3.29.2007

What Are Antimicrobials?

The antibiotic give you by a doctor falls into a class of medicines called antimicrobials. These come under the general heading "Chemotherapy," which refers to the treatment of disease with chemicals. While the term "chemotherapy" is often used in connection with treating cancer, it originally applied -and still does - to the treatment of infectious diseases. In such cases it is called antimicrobial chemotherapy.

Microbes, or microorganisms, are tiny organisms that can be seen only with the help of a microscope. Antimicrobials are chemicals that act against microbes that cause illness. Unfortunately, antimicrobials can also act against microbes that are beneficial.

In 1941, Selman Waksman, codiscoverer of streptomycin, appllied the term "antibiotic" to antibacterials that come from microorganisms. Antibiotics as well as other antimicrobials used in medical treatment are valuable because of what is called selective toxicity.

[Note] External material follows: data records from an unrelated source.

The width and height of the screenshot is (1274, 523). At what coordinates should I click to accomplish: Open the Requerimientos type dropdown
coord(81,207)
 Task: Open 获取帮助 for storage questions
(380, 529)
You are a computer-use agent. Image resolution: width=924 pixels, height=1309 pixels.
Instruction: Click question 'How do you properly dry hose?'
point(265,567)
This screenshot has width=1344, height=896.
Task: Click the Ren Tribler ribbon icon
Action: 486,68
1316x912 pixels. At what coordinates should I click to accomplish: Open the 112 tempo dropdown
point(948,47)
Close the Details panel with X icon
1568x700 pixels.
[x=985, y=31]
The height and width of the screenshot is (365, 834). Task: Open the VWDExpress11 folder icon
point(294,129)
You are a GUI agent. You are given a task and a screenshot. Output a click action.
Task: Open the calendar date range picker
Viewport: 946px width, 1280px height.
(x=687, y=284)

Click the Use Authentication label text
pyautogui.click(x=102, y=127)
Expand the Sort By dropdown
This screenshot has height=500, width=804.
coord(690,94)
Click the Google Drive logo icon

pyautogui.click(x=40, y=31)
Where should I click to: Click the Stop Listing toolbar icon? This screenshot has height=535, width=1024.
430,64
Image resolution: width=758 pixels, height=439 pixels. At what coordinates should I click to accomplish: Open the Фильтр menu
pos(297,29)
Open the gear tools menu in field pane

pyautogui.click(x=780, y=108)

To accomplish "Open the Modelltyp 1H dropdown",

This means that they can poison germs without seriously poisoning you.

Actually, however, all antibiotics are at least somewhat poisonous to us too. The margin of safety between the dosage that will affect the germs and the dosage that will harm us is called the theraputic index. the larger the index, the safer the drug; The smaller, the more dangerous. In fact, thousands of antibiotic substances have been found, but most are not useful in medicine because of being too toxic to people or to animals.

The first natural antibiotic that could be uses internationally was penicillin, which came from a mold called Penicillium notatum. Penicillin was employed intravenously for the first time in 1941. Shortly thereafter, in 1943, streptomycin was isolated from Streptomyces griseus, a soil bacteria. In time, scores of additional antibiotics were developed, both those that are derived from living things and those that are made synthetically. Yet, bacteria have developed ways of resisting many of these antibiotics, causing a global medical problem.